• [A block of data]:
** BEGIN **
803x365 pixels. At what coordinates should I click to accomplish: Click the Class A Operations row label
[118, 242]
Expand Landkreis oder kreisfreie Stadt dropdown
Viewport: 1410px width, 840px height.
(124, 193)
** END **
** BEGIN **
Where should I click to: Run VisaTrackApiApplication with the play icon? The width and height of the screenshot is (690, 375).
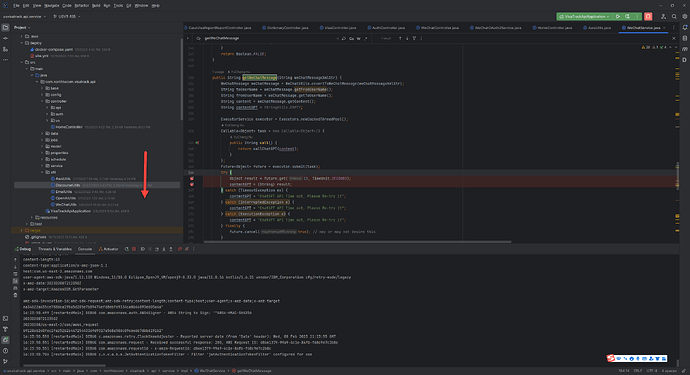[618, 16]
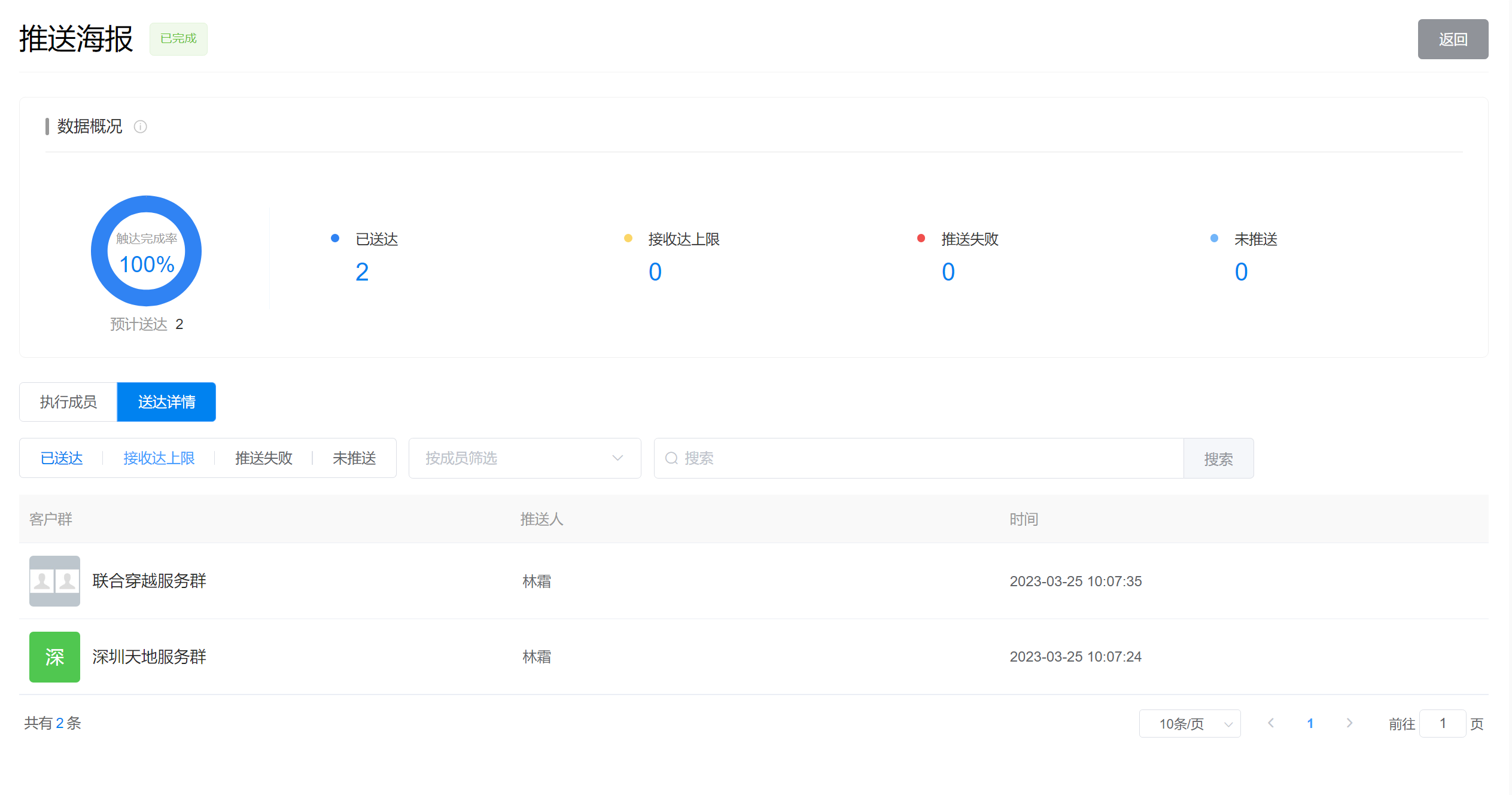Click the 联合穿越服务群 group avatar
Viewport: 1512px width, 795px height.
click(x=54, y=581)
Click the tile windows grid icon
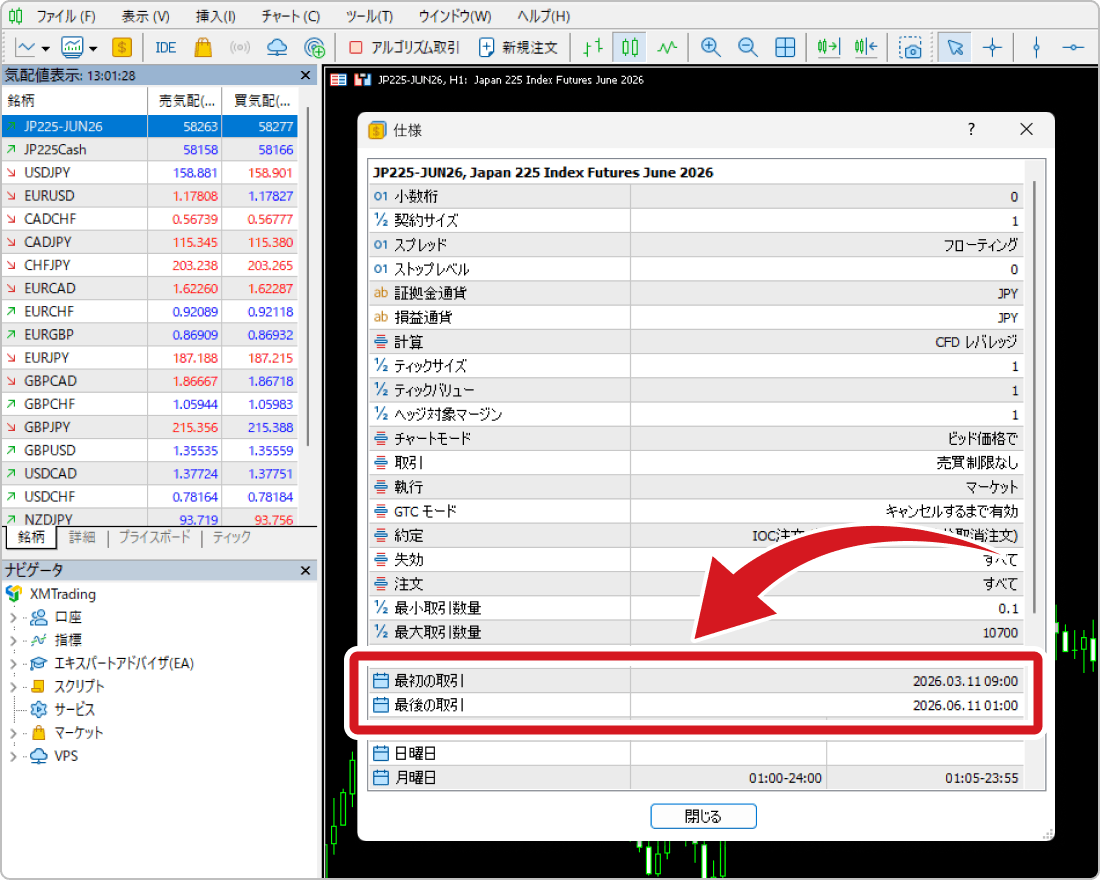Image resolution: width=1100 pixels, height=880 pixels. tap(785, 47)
** END **
Count the lines of the entries that contain the string "should", treating uppercase and lowercase as different. Reply with the number alone.

• [Task result]: 2